A National Collection
Spencer Fullerton Baird - Smithsonian Secretary, 1878-1887
". . . a National Museum, of which (let me whisper it) I hope to be director." -Letter from Spencer Fullerton Baird to George Perkins Marsh, Smithsonian Regent, July 2, 1853
Spencer Fullerton Baird (1823-1887), an avid naturalist and collector, served as an assistant to Secretary Joseph Henry from 1850 to 1878. A pioneer in museum collecting and display, he was named the Institution's second Secretary upon Henry's death.
Whereas Secretary Henry had envisioned the Smithsonian primarily as a research institute, Baird saw Smithson's gift as the means to develop a national museum. Secretary Baird's vision coincided with a growing sense of nationalism surrounding the celebration of the U.S. Centennial. By 1878 Congress had formally given responsibility for the U.S. National Museum to the Smithsonian Institution.
During the Baird years, the Smithsonian became a showcase for the nation's history, resources, and treasures.
Secretary Baird's most visible accomplishment was his role in building a national collection. In 1850, arriving to work at the Smithsonian as Secretary Henry's assistant, he brought two railroad boxcars full of natural history specimens. As Secretary, Baird wrote more than 3,600 letters a year to a far-flung network of collectors and taught a generation of naturalists how to prepare specimens for museum collections. By the end of his tenure, the National Museum housed more than 2.5 million specimens and artifacts.
As this cigar box cover shows, Secretary Baird and the National Museum were popular facets of U.S. culture by the end of the 19th century.
United States Exploring Expedition
When Lieutenant Commander Charles Wilkes and the United States Exploring Expedition (USEE) returned to the country in 1842, after four years of mapping and studying the natural world, many Americans spoke out for a national museum.
Lieutenant Wilkes published his 5-volume narrative of the voyage in 1844. An additional twelve scientific volumes were produced, the last appearing in 1874.
The Smithsonian acquired and displayed specimens and artifacts from the expedition in 1858. In so doing, it established itself as a showcase for the country's first major international scientific venture and as a guardian of national treasures.
Exploring New Territories
Following the United States Exploring Expedition, the U.S. government launched a series of exploring and surveying expeditions under the direction of the Army to map and collect information about the natural history of the largely unknown territories of North America. Assistant Secretary Baird provided military officers with collecting equipment and instructions on how to collect specimens of animals, plants, minerals, and fossil remains for the Smithsonian. For many expeditions, both government and private efforts, Baird secured places for collectors and naturalists and arranged for the accumulated collections from the natural world to be sent back to the Institution in Washington.
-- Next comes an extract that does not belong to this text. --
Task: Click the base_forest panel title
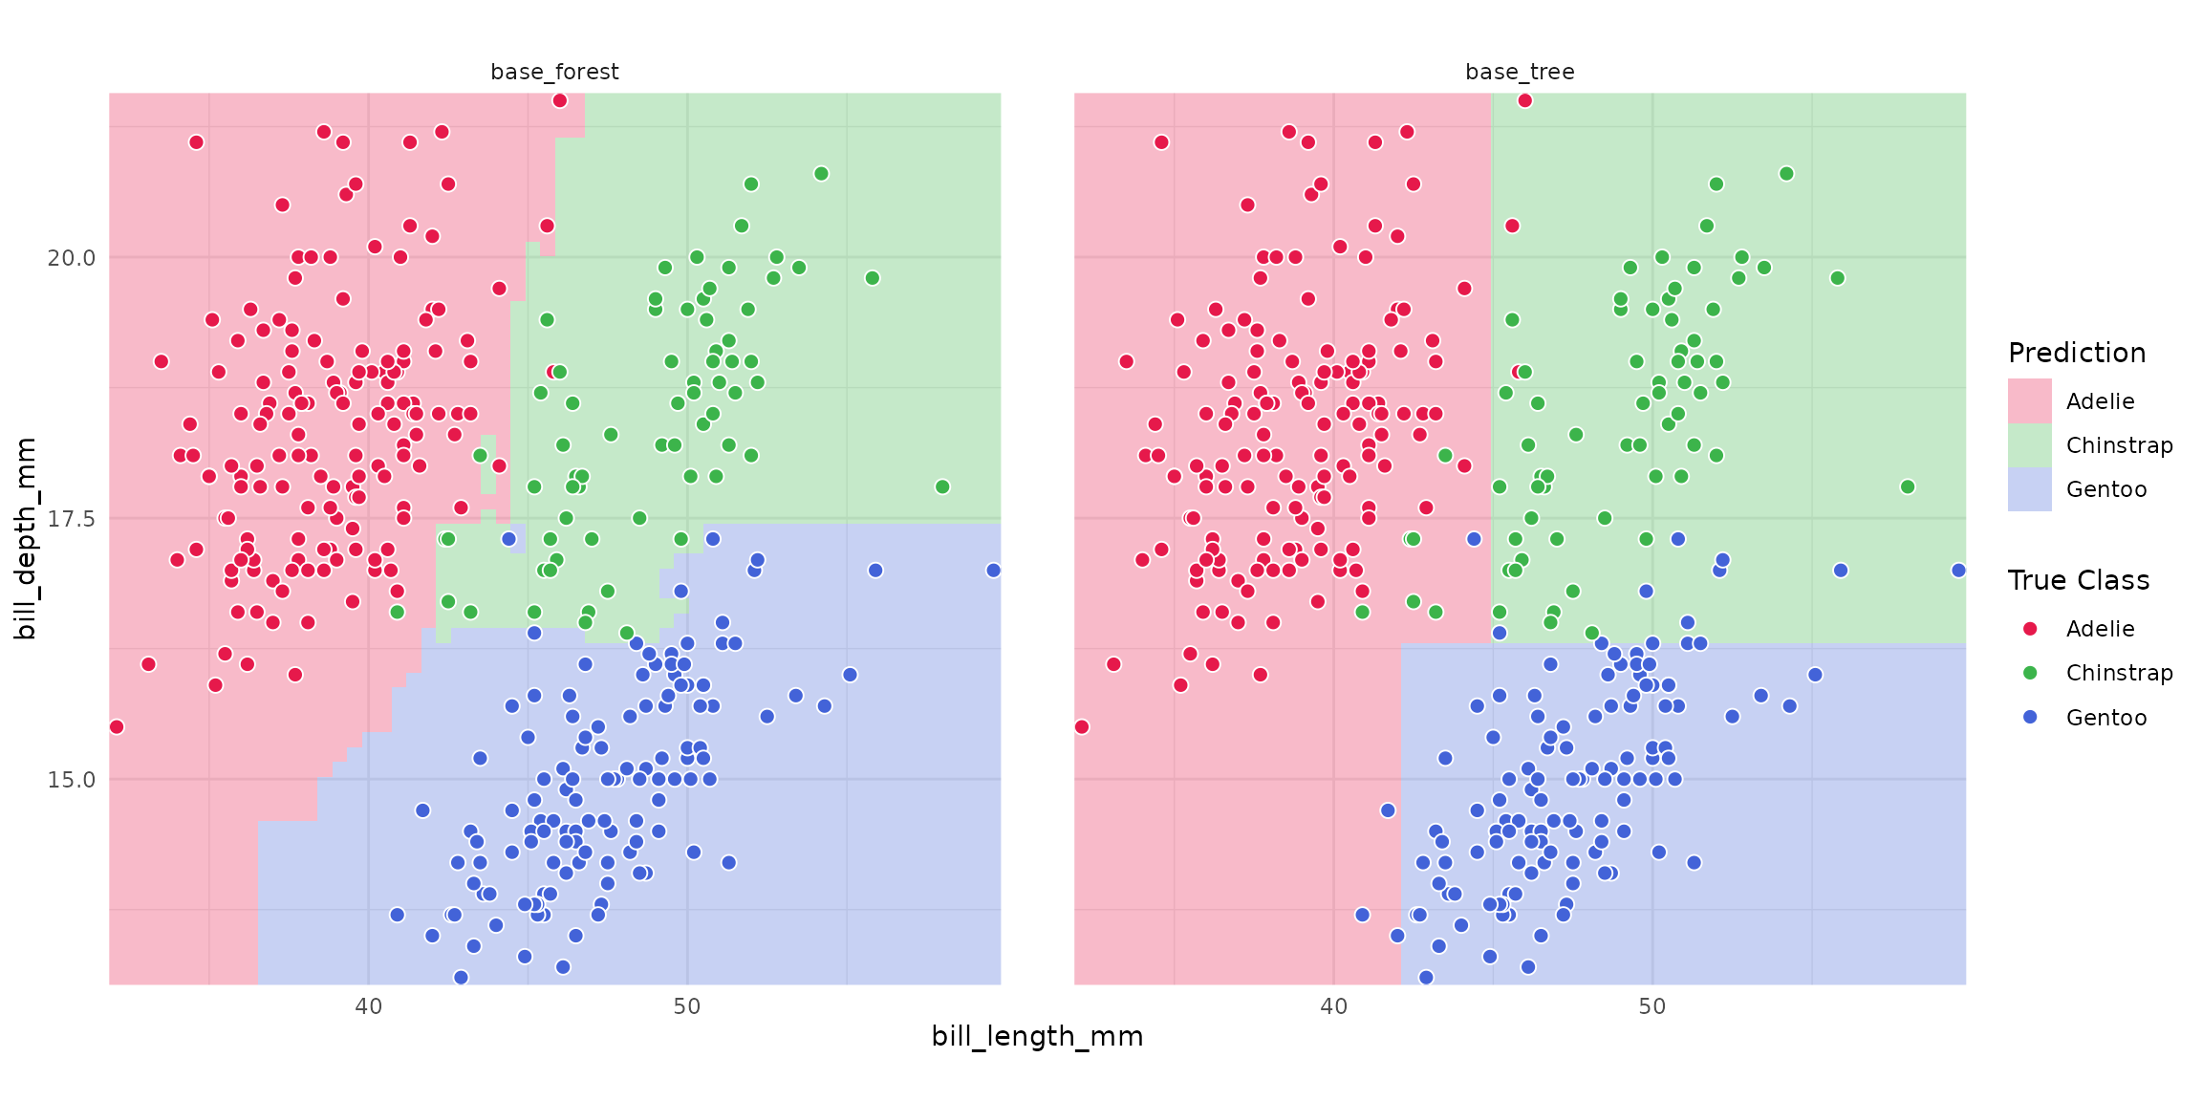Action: (554, 72)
The growing collections quickly made the Smithsonian a center for information on the natural history of North America.
In 1859, Spencer Baird sent Robert Kennicott, curator of Northwestern University's Museum of Natural History, to northwestern Canada and Russian America (now Alaska). He collected 40 boxes of specimens from the Yukon Territory which he brought back to the Smithsonian in 1863. In 1865, at Baird's suggestion, the Western Union Telegraph Company appointed Kennicott leader of an expedition to map the route for an overland cable to Europe.
This specimen of obsidian came from the Western Union Telegraph Company Expedition which explored the Yukon and Alaska from 1865 to 1868.
After Kennicott's death in the field in 1866, William H. Dall took over and led the survey team to the Bering Strait, and later published the first English-language reports on the natural history of the Yukon and Alaskan territories.
Based on knowledge gleaned from the expedition reports, Baird's testimony to Congress helped turn the tide in favor of the 1867 purchase of Alaska. With Dall's help, Baird built a network of collectors throughout the Alaskan regions who submitted reports and collections to the Smithsonian over the next 30 years.
Building a National Museum
The Smithsonian Institution's early development coincided with a growing sense of nationalism and independence from Europe. Congress turned to the new Institution as the place to preserve and exhibit the nation's relics and icons.
At the 1876 Centennial Exposition in Philadelphia, Smithsonian exhibits prepared by Assistant Secretary Baird made Smithsonian a household word. When the exposition closed, 42 boxcars full of artifacts were donated to the Smithsonian by the exhibitors. Built in large part to accommodate those objects, the United States National Museum (now known as the Arts and Industries Building) opened in 1881.
National Museum exhibits highlighting the country's resources and technological advances soon came to be regarded as an important national monument.
George Washington memorabilia were part of the collection transferred in 1883 from the National Institute museum in the Patent Office. The Smithsonian accepted responsibility for collections that fostered a sense of national identity.
Objects from Western exploring expeditions and an art collection, drew visitors to exhibits in the U.S. National Museum (now the Arts and Industries Building) and the Smithsonian Building.